* Given passage *
Start of Block

I’m reading one poem a day. That’s how I read poetry. Otherwise, if I read poems back to back in one sitting, they all run together, and I don’t remember a single one. I wish I could eat my guilty pleasures that way. But with doughnuts, I have no discipline. Potato chips? Same.
So, I’m still reading Jane Hirshfield’s new collection, LEDGER. Her poems feel so prescient. I interpret so much of current events in them, especially the two Ps. Politics and pandemic. The former may certainly have influenced the writing of her poetry. I know her to be deeply concerned and active in our politics. But the pandemic? The poems in this collection were written well before it broke. Take, “A Folding Screen.” The first stanzas read:
The news keeps coming
with its one crooked
death death death death death
And one no longer turns at the call of her name,
and another forgets to lift his surprised eyebrow.
How can you not read the pandemic into those lines?
I’m not much of a student of poetry. Maybe “relevancy” is an innate characteristic of the form. Maybe poetry is so welcoming that it embraces all meaning. Is this what can make poetry timeless?
It was another lovely morning, here on Kauai, picture-perfect sky lighting up the mountain and a light pleasant breeze. Lulu is doing her sun-baking thing, in and out. These are the kinds of days I don’t usually write about. They can seem boastful for someone living in Hawaii.

End of Block

Continue the post about reading one poem a day, starting after its last sentence, "They can seem boastful for someone living in Hawaii."

* Supplied data *
Start of Block

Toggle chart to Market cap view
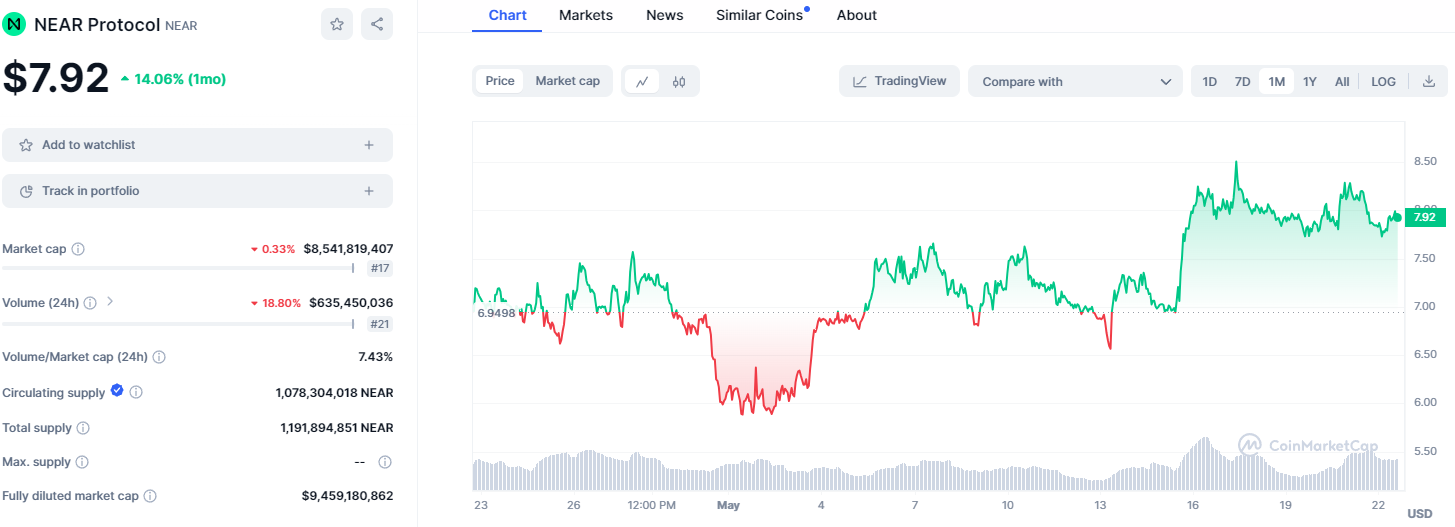The width and height of the screenshot is (1455, 527). pyautogui.click(x=567, y=81)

End of Block

* Answer for the task *
But the new Facebook group to which I belong, “What Do You See Outside Your Window? #stayathome” reminds me there are many many other beautiful places in this world. Romania, Transylvania, Israel, Thailand, Australia, Greece, New Zealand, Scotland, England. And, of course, the many beautiful places in the United States. (Oh, Alaska!) I know the group is meant to illustrate how we’re all in this shelter-at-home ordeal together, but it’s making me want to spread my wings, to travel. And, then, I remember we cannot do that, and I wonder even when we’re allowed to roam this beautiful planet far and wide again, will we feel safe to do so?
I sure hope so.
We’ll likely travel in new and changed ways. Perhaps we’ll don a mask the way we slip into a warm jacket. Maybe it’ll just become the norm the way taking off our shoes at TSA has post-9/11.
But we’ll still travel. Right?
In Financial Times, novelist Arundhati Roy writes “Historically, pandemics have forced humans to break with the past and imagine their world anew. This one is no different. It is a portal, a gateway between one world and the next.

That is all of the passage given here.